In Gottes Hand

Ich bin ein Mensch, der die schönen Dinge liebt und dem es materiell und gesundheitlich immer recht gut gegangen ist, und man kann daher wohl schon sagen, daß ich in dieser bürgerlichen Gesellschaft ein ziemlich privilegiertes Leben geführt habe. Und obwohl mir in diesem Leben viel geglückt war, hatte mir immer etwas wichtiges gefehlt. Ich hatte immer nach der wahren Liebe gesucht und gerade die hatte ich nie gefunden, auch nicht in meiner 15jährigen Ehe. Erst in der zweiten Lebenshälfte, nach einer üblen Scheidung inklusive eines damit verbundenen finanziellen Desasters, hatte ich endlich eine Frau kennengelernt, die für mich etwas ganz besonderes war und für die ich etwas empfinden konnte, von dem ich spürte, daß es wirkliche Liebe war.
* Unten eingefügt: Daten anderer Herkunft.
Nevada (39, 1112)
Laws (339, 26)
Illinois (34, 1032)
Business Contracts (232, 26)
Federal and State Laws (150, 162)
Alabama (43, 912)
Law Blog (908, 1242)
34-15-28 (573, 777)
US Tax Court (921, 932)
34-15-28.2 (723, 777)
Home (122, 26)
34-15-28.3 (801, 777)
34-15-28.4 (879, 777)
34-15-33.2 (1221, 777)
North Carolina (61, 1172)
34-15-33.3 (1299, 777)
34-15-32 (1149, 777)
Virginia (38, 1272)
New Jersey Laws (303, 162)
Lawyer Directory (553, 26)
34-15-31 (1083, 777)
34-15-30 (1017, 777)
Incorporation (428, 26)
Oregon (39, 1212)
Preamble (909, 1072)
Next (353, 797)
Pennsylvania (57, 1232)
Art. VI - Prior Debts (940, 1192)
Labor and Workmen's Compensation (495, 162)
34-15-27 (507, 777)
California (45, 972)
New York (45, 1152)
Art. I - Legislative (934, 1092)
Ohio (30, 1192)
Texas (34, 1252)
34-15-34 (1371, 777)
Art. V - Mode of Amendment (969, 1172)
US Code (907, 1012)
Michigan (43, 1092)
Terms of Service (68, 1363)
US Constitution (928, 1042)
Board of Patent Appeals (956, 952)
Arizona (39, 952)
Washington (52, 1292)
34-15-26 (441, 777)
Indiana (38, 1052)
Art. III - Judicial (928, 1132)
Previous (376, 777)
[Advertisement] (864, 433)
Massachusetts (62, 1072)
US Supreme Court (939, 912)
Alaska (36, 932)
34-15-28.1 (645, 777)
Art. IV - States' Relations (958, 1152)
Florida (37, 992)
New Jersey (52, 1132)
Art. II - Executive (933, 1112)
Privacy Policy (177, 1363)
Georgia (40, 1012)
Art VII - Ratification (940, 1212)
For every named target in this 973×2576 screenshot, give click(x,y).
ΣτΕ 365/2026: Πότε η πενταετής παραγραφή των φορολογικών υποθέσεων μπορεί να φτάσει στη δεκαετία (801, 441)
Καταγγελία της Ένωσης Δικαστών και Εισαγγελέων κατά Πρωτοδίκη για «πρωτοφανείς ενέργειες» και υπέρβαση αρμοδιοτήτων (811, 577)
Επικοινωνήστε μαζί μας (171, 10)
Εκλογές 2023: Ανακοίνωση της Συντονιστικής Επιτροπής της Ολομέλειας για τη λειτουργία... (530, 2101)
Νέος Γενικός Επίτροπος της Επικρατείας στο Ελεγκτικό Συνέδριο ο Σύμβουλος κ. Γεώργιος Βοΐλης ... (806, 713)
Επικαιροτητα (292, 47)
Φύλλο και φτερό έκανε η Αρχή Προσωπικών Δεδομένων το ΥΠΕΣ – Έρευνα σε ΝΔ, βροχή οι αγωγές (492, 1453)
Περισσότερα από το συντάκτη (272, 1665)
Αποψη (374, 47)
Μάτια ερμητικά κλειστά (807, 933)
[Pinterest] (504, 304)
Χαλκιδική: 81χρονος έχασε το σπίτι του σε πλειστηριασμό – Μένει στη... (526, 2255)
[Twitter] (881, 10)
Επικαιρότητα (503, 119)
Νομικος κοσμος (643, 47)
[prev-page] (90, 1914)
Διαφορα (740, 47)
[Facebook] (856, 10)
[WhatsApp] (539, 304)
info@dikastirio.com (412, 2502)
Ja unsere ganze Begegnung war eine Art von Offenbarung für mich. Bettina war so eine Art Engel auf Erden, du bist vielleicht auch schon einmal einem solchen Menschen begegnet; ich meine Menschen, die eine ganz besondere Ausstrahlung haben und die immer selbstlos und gütig und für andere da sind und die auf andere Menschen so wohltuend wirken wie die flutenden Strahlen der Sonne. Aber Bettina stand, wie es bei diesen Menschen eben dann oft der Fall ist, so ziemlich neben sich, weil sie sich immer nur um andere sorgte und zu wenig darum, was ihr selbst gut tat. Es ging ihr auch gesundheitlich nicht gut, sie hatte etliche Malheure, wohl auch weil sie sich zu sehr für andere Menschen verausgabt hatte.
Ich hatte mich jedenfalls unsterblich in diesen Engel verliebt und sie sich auch in mich. Es war ein unglaubliches Gefühl für mich, gerade die Liebe eines solchen, besonderen Menschen gewonnen zu haben. Damals fühlte ich tatsächlich zum ersten mal in meinem Leben, was wahre Liebe ist und mich verband eine tiefe Gemeinsamkeit mit dieser Frau, ja es hatte die Qualität einer Seelenpartnerschaft. Aber sie war in dieser Zeit eben nicht wirklich bei sich und sie fühlte sich einer Beziehung mit einer derartigen Seelennähe nicht gewachsen! Das Ganze ging über ihre Kräfte und sie wollte daher, obwohl sie selbst völlig verzweifelt darüber war, den Kontakt zu mir abbrechen.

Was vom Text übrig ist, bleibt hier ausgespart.